# I'm new at it, still learning



## bob8748 (May 1, 2004)

But just a small one I made to give to a friend. It was made a short time back but seemed to keep going through changes.








No background or anything. I'm starting in baby steps. I have two more I need to finish up and get mailed out. But really wanting to learn a lot about doing this. It is a lot of fun. Its like a next step in collecting.


----------



## Model Man (Oct 1, 2007)

Great work! Nice effect. Take the shine off all those tires and you've got a real winner there! Congrats!


----------



## MadCap Romanian (Oct 29, 2005)

Looks excellent! Is that a Hudson in the background?


----------



## Trekkriffic (Mar 20, 2007)

I like it ! Yep, just scuff up those tires a little more and you're done !


----------



## bob8748 (May 1, 2004)

Thanks for the replies. The Hudson in the back and the tractor also should have been mailed to their new owners 3 weeks ago, I'm slow. Kind of late to sand the tires, I glued them in place. I just added some dead flat to see if that will remove the shine. I'm not adding the details to the ones I'm sending out for fear they wont survive shipping. I added more dull coat to the stones as well. This one doesnt have to be mailed. Just get my friend to not forget to take it home with him.


----------



## bob8748 (May 1, 2004)

BTW... 
"In The Court Of The Crimson King"
I like your style!!!


----------



## Stangfreak (Jun 7, 2007)

*Looks great to me !!!*


----------



## roadrner (Jul 21, 1999)

You're off to a great start! :thumbsup::thumbsup: rr


----------



## 98whitelightnin (Aug 15, 2009)

That looks great!


----------



## 440 dakota (Feb 23, 2006)

Im not even this good lol, nice work:thumbsup:


----------



## PROFESSORJARROD (Jan 24, 2010)

Your diorama looks great. Custom dioramas are allot of fun to create. I have a blast making molds and casting some of my own figures, dioramas, and custom parts in resin, and pewter. Its always fun to expand your knowledge in model building and customization, thats what makes our hobby fun and entertaining.
I started out casting because I needed a few missing parts for kits that were pretty much impossible to replace, so I sculpted my own replacement parts, made molds from them and cast them in the resin or pewter depending what I needed them for.

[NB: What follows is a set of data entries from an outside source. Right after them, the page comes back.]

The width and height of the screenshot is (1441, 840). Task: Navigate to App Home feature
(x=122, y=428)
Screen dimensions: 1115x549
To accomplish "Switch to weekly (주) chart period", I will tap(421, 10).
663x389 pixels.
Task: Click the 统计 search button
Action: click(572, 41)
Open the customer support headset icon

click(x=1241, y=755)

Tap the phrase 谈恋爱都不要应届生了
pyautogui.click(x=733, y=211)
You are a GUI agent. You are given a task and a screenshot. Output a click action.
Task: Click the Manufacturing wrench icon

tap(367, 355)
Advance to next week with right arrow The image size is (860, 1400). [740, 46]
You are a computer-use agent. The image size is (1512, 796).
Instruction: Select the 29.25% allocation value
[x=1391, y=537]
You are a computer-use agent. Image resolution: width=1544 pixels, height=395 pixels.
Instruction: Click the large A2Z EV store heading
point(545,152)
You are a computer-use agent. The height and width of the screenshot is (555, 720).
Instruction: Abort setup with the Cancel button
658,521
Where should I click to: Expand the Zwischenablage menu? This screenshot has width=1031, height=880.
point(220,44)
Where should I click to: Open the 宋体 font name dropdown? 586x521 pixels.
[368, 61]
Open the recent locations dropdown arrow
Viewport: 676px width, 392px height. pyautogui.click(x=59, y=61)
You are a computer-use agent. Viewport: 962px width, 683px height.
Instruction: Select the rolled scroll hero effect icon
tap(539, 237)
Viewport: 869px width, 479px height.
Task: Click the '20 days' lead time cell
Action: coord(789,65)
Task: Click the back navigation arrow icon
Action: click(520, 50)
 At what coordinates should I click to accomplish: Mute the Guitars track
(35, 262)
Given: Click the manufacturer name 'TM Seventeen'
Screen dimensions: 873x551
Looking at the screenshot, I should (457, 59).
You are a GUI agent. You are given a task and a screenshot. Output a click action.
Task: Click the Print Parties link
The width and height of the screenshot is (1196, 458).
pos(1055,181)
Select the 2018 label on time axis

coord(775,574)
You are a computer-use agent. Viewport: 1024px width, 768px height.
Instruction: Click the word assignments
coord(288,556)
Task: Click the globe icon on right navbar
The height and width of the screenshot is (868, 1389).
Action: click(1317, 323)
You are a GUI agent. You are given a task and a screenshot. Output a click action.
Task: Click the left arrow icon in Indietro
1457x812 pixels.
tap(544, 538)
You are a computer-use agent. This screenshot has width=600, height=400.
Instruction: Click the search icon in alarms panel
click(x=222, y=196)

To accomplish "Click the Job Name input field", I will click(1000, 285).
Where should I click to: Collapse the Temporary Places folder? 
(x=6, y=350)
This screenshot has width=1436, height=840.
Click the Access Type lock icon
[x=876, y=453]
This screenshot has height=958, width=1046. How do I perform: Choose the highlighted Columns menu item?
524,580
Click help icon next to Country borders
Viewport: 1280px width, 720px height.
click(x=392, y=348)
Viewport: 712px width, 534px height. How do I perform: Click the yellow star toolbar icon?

"Model building and collecting is a blast!"
Keep up the great work.:thumbsup:

Rick


----------



## gunn (Sep 30, 2002)

great job bob..


----------



## WarbirdTA (May 21, 2008)

Very nice.
I like it.

George


----------



## smoke14 (Aug 16, 2009)

Nice bob! The plants look real, you can tell you took some time to get them just right


----------



## bucwheat (Mar 9, 2010)

I am new here also and trying to learn.Looks dam good.


----------



## onthesetflickr (Mar 10, 2010)

Really nice! I love the desert feel of the ground....


----------



## Dyonisis (Nov 11, 2009)

That rust really looks cool! Very realistic.


----------